Réalisé par Jean-François Laguionie. France. Animation. 1h07 (Sortie 6 février 1985)
S'il était Japonais, Jean-François Laguionie aurait été nommé "trésor national". Après Ladislas Starevitch et Paul Grimault, il a contribué à la distinction entre "dessin animé" et film d'animation".
Ses courts-métrages et "Gwen et le livre de sable", son premier long-métrage, sont en effet autre chose que des "cartoons", loin aussi, très loin, de l'état d'esprit de Walt Disney. A tel point qu'une fois encore, il faut dire aux parents de jeunes enfants qu'il vaut mieux attendre qu'ils atteignent au moins 7 ou 8 ans pour, en les prévenant qu'il n'y aura pas de gags ni d'effets spéciaux, les emmener voir "Gwen".
Tout de suite, dès les premiers plans, on découvre une image qui est presque un monochrome à la gouache, une image où domine le bleu et qui laisse apparaître quelques longues traces noires qui tremblent, désignant une espèce de végétal ou d'arbre en train de s'agiter sous l'effet d'un fort vent.
Il faudra d'ailleurs quelques minutes avant qu'on découvre les premiers personnages d'essence humaine.
Tout ici est minimaliste et poétique. Rien que d'entendre la voix de Michel Robin qui conte cette histoire dire d'emblée "on oublie vite les légendes" et l'on sait qu'on n'aura bien sûr pas la 3D et point non plus d'animation frénétique.
En échange, on entrera peu à peu dans un univers pas commun, où des hommes du désert marchent sur des échasses, traquent des autruches dont leur peuple consomme les plumes.
Dans cette époque futuriste, où il est dit que les Dieux ont disparu, on suivra particulièrement une femme de 173 ans amie d'une adolescente qui donne son prénom au film. Car, comme souvent dans la SF à la française, le héros quitte son monde, un monde d'apparence, pour tenter d'en rejoindre un autre, celui-ci étant le vrai, le prosaïque...
On se doute bien vite que l'héroïne n'aura de cesse que de revenir là où elle est née, parmi les derniers hommes à connaître une certaine liberté, payée certes au prix d'une existence dure et frugale.
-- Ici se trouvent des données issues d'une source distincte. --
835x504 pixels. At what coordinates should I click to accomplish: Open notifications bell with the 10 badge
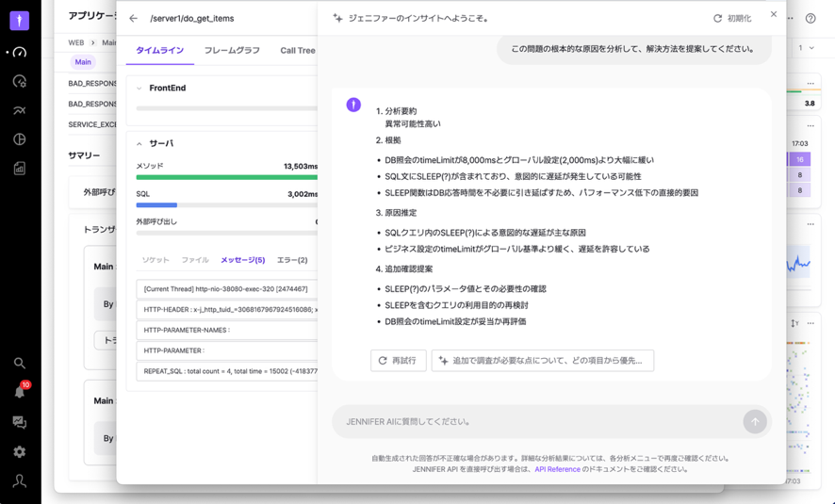(x=19, y=392)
"Gwen et le livre de sable" de Jean-François Laguionie est le premier chaînon qui va conduire l'animation française vers une place de choix dans l'animation mondiale. Le film annonce les futurs chefs-d'oeuvre de Laguionie lui-même ( "L'île de Black Mor", "Le Tableau") et a incontestablement influencé toute la production magnifique de Michel Ocelot.
Dans "Gwen", on n'est pas simplement dans un film d'animation mais dans quelque chose qui s'apparente à un rêve.
Cela ne dure qu'une heure, mais c'est une heure vraiment inoubliable.